**Text under study:**
Start of Block

Type of traditional Chinese dumpling

Shumai (烧卖 (燒賣, shāomài, sio-māi); Wugniu: ) is a type of traditional Chinese dumpling meat made of ground pork. In Cantonese cuisine, it is usually served as a dim sum snack, and is served with an additional serving of soy sauce. In addition to accompanying the Chinese diaspora, variations of shumai can be found in Japan, Southeast Asia, and South America. Variations include the Hawaiian pork hash and the Indonesian siomay. In Australia, it developed into dim sim.

End of Block

**What needs to be done:** According to the text on shumai, what did the dumpling develop into in Australia? The records that follow aren't needed for anything here.

**Records:**
Start of Block

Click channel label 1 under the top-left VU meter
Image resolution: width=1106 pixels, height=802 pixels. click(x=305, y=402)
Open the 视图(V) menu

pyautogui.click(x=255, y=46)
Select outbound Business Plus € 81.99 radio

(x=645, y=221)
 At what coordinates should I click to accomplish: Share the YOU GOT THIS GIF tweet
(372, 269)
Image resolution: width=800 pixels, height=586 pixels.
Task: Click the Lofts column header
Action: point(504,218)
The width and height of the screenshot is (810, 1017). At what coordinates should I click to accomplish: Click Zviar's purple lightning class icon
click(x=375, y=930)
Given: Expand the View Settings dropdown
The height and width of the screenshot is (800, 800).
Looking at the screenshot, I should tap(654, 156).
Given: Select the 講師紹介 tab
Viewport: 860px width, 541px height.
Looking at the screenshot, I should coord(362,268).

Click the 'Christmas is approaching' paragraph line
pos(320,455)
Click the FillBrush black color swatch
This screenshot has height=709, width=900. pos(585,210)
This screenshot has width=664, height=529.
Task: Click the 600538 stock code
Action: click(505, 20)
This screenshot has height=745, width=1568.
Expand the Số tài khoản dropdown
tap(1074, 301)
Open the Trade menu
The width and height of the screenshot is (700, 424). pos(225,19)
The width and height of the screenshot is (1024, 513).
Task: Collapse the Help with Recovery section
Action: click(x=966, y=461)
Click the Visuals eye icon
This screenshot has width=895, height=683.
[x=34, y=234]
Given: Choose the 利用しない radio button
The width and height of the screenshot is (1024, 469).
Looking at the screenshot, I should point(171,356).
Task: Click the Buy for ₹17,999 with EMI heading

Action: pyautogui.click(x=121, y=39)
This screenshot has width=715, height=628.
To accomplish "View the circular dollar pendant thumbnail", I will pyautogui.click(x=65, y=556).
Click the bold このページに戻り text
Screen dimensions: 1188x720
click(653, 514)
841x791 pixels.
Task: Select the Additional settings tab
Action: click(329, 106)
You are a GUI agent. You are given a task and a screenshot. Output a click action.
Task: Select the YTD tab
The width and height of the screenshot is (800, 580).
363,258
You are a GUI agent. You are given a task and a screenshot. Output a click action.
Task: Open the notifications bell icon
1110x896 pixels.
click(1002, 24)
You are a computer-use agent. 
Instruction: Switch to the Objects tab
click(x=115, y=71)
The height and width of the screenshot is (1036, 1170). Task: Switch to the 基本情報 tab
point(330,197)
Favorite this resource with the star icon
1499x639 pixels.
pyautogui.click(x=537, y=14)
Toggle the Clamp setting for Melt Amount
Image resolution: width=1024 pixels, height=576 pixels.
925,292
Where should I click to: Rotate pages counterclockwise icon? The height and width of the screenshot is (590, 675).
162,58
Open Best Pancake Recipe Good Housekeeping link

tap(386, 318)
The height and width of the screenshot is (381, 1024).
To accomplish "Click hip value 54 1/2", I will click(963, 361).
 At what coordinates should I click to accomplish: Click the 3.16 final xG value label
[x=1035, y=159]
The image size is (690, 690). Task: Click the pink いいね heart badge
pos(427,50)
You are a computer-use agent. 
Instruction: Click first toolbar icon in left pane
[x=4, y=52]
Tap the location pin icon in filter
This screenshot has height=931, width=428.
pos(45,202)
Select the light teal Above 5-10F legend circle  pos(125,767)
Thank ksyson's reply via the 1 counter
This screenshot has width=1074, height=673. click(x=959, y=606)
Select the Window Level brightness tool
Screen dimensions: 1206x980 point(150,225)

End of Block

**Solution below:** Dim sim.